A magic square is simply a square that possesses equal amounts of boxes in each row an d column. A three by three magic square, for example, has three boxes per row and three boxes per column. There are nine boxes altogether. The objective of a 3 x 3 magic square is to take the natural numbers 1 through 9, and place them into the magic square in such a way that all rows, columns, and corner to corner diagonals have equivalent sums. This sum is called the constant for the square.

- matrix—A rectangular array of objects. The objects are arranged in rows and columns.
- matrices—The plural of matrix.
- entry—Each number or variable within the matrix.
- dimension or size—The number of rows by the number of columns of the matrix. The number of rows is always given first.
- row matrix—A matrix having one row.
- column matrix—A matrix having one column.
- square matrix—A matrix having the sam e number of rows and columns.
- zero matrix—A matrix where each entry is a zero.
- identity matrix—A matrix where the entries in the main diagonal are ones and all the other entries are zeros.

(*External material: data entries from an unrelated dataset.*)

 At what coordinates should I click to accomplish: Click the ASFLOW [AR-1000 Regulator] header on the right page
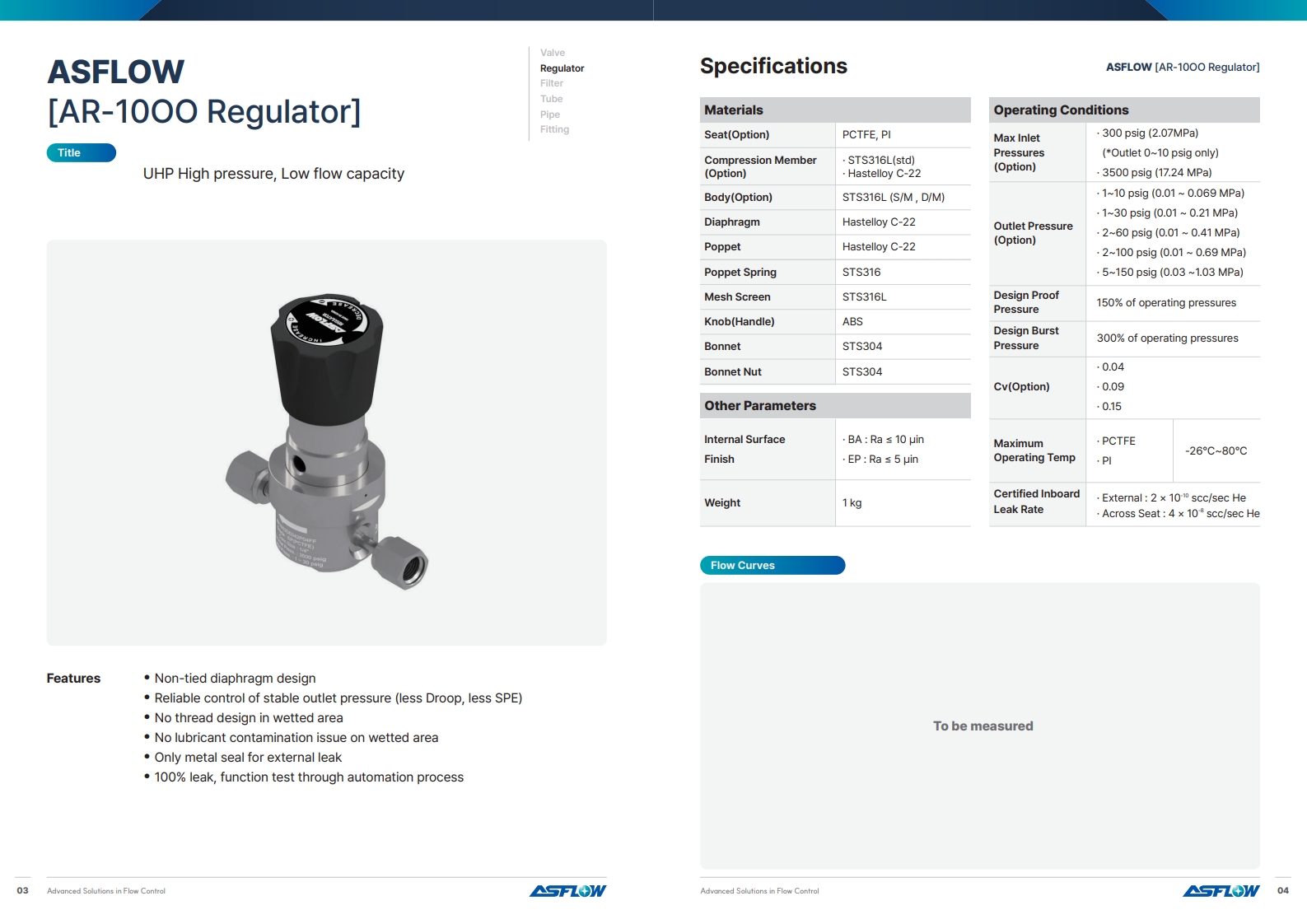(x=1182, y=68)
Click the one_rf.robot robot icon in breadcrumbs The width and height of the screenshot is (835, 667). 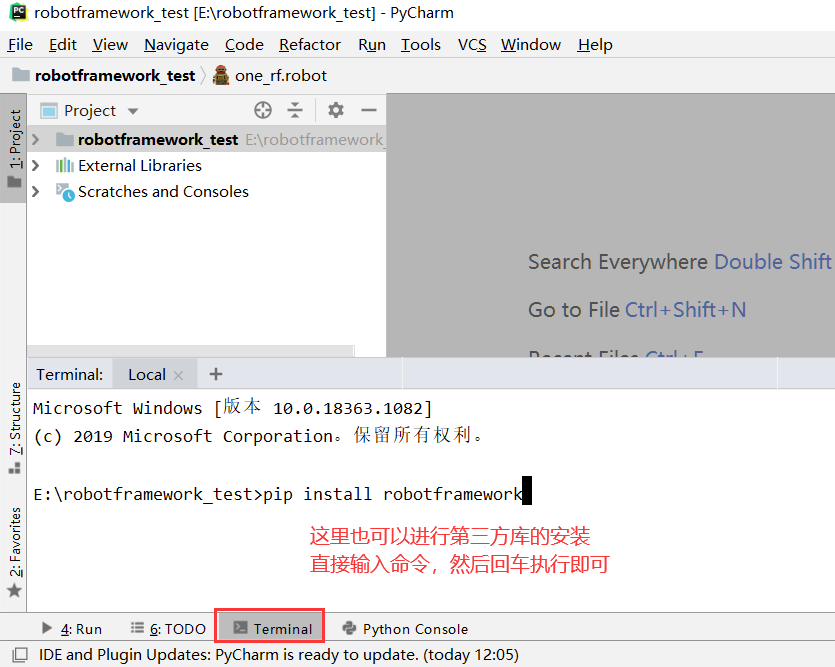coord(221,74)
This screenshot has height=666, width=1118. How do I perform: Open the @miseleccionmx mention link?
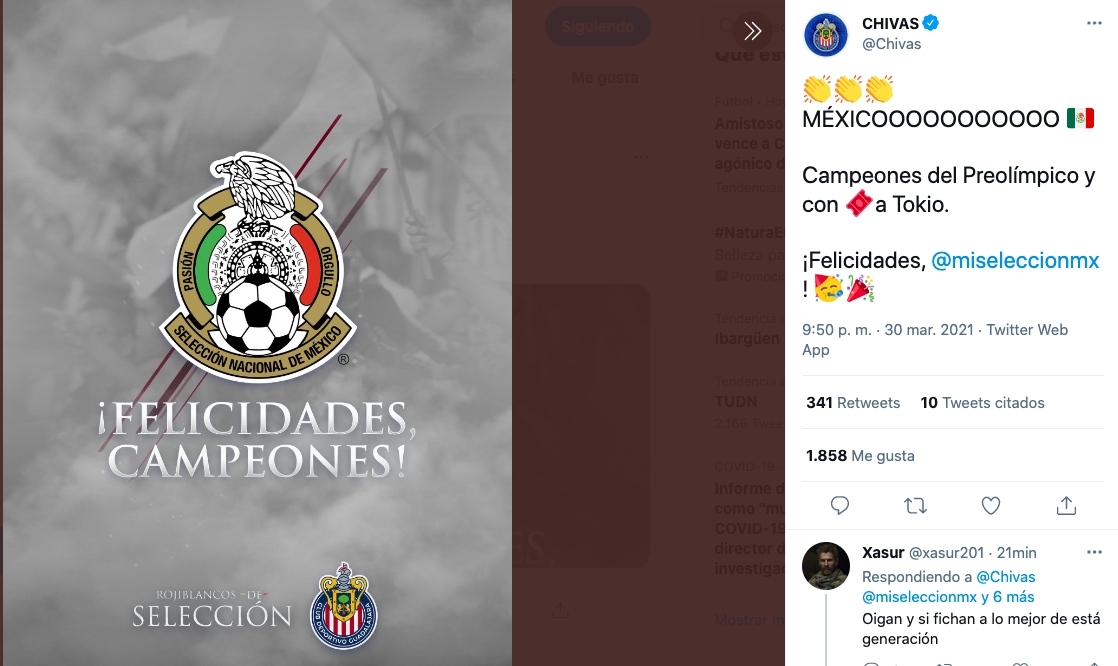tap(1015, 260)
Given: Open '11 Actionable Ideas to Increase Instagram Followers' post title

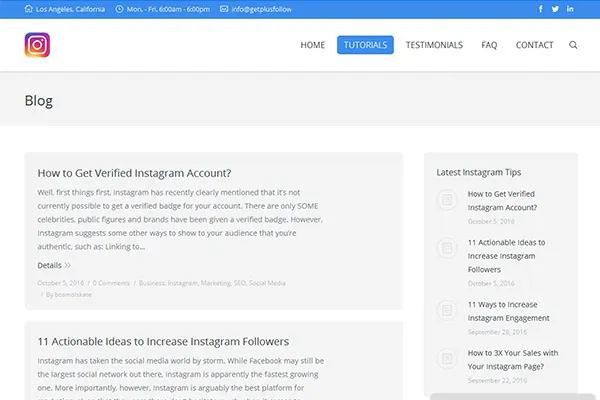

Two basic types of magic squares will be discussed. They are odd-order magic squares and even-order magic squares. Odd order magic squares are 3 x 3 matrices, 5 x 5 matrices, 7 x 7 matrices and so on. They are defined as any magic square with an odd number of boxes in each row and in each column. Even order magic squares are those matrices with an even number of boxes in each row and in each column. Examples of even ordered magic squares are 4 x 4 matrices, 6 x 6 matrices, 8 x 8 matrices and so on.

The first step in solving the magic square is to identify the constant. Once the constant is known, it is possible to complete the puzzle by trial and error. Three methods are presented for determining the constant of a 3 x 3 magic square.These methods may be generalized to all odd-order magic squares. (see lesson #1)

Once a certain amount of frustration has been experienced through trial and error, precise and accurate methods may be learned. They are presented as staircase methods A and B. (see lesson #2)

When working with even-order magic squares, one simple method cannot be developed. The patterns and solutions of each individual magic square are dependent upon which natural numbers the magic squares are multiples of. For example, the solutions of a 4 x 4 matrix and a 6 x 6 matrix are not similar because 4 is a multiple of both 2 and 4 while 6 is a multiple of 2,3 and 6. Although 2 is a factor common to both 4 and 6, all other numbers are not. Their differences are enough to change the solutions of the 4 x 4 and 6 x 6 magic squares.